Work required.
Copy out the items from the line containing "Image resolution: width=1253" through the line containing "(x=529, y=87)", character for character, leaving out the pictures.

Dataset entries.

■ ■ ■ ■ ■

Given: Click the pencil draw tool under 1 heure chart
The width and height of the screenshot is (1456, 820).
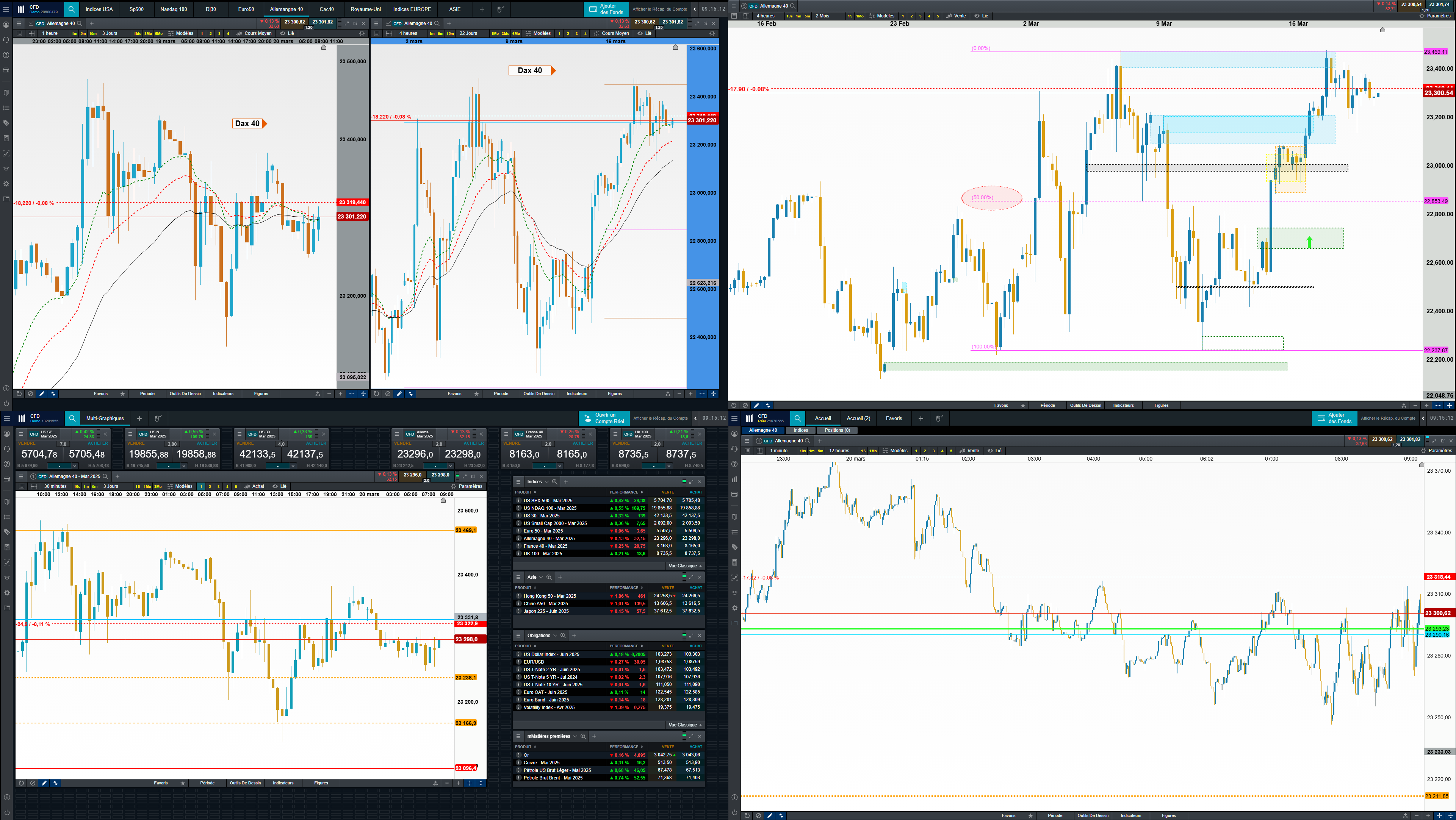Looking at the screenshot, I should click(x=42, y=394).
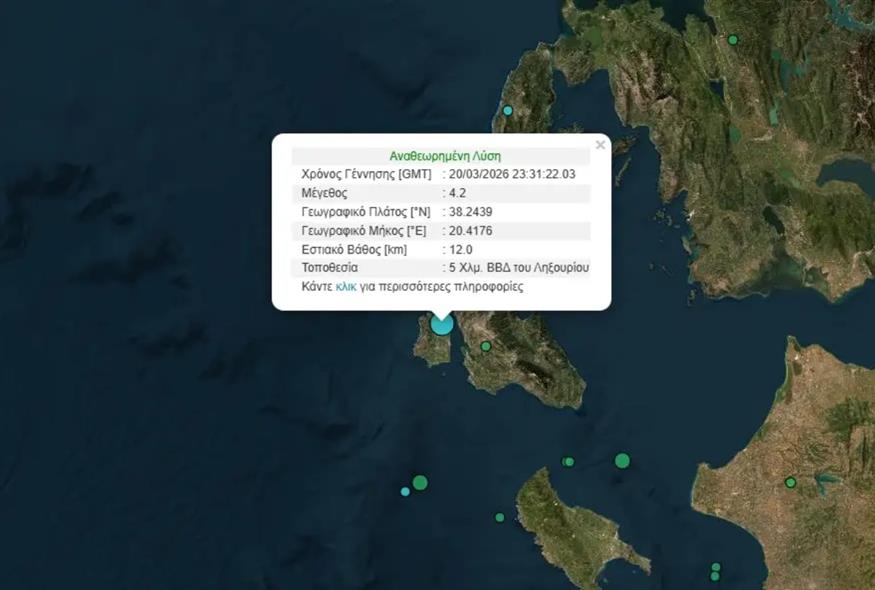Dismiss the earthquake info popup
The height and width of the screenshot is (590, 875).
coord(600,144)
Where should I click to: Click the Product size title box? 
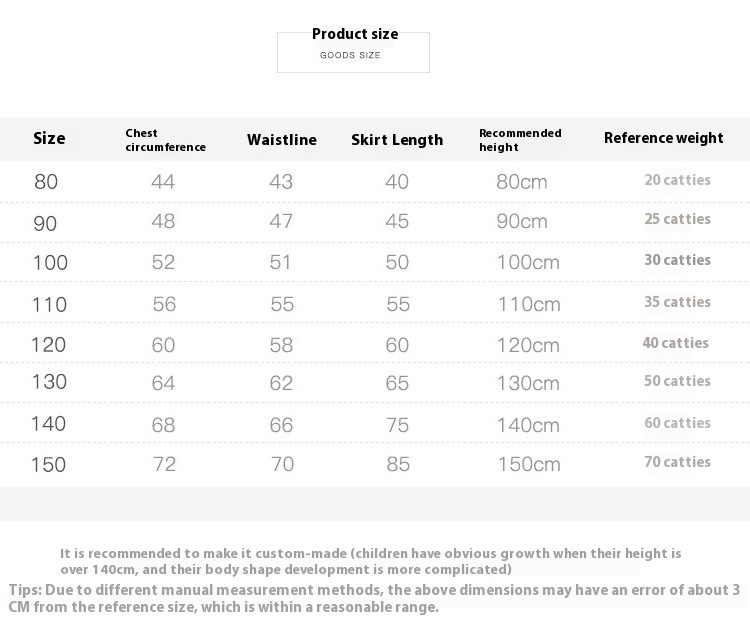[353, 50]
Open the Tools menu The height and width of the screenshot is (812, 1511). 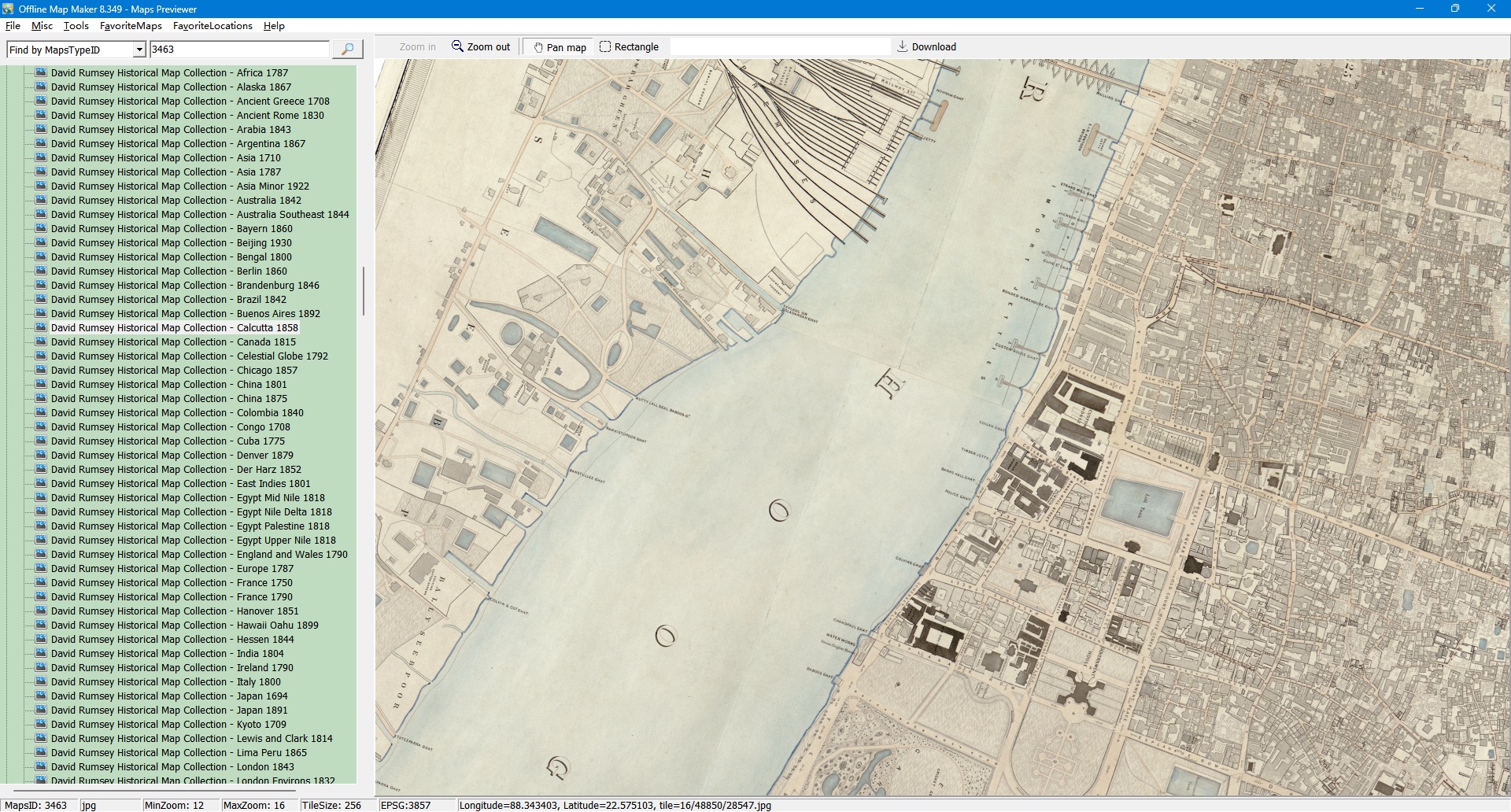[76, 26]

■ ■ ■ ■ ■

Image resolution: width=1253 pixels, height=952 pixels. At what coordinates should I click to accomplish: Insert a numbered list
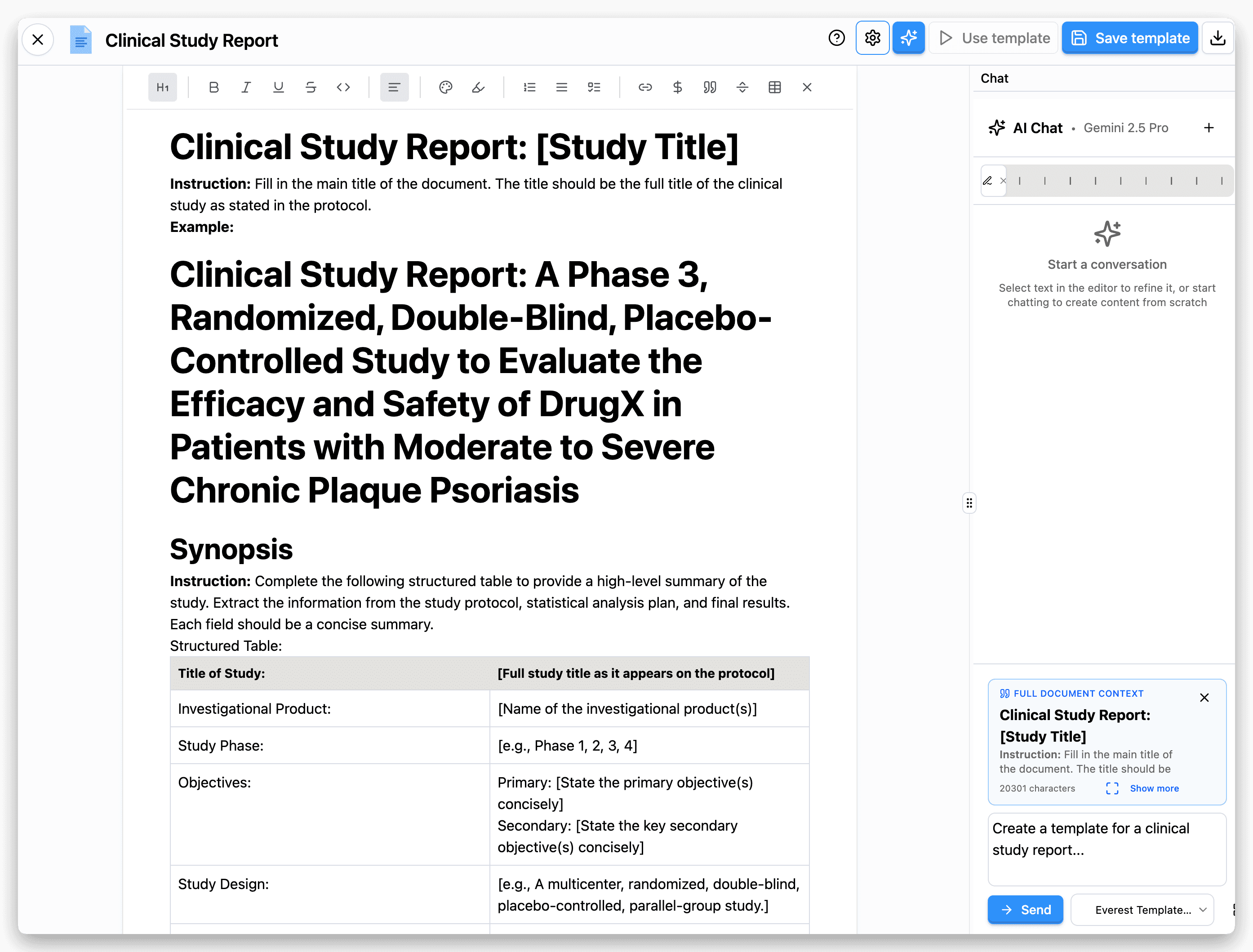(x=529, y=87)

■ ■ ■ ■ ■

Final result.
Image resolution: width=1253 pixels, height=952 pixels. At what coordinates should I click to accomplish: Insert a numbered list
(x=529, y=87)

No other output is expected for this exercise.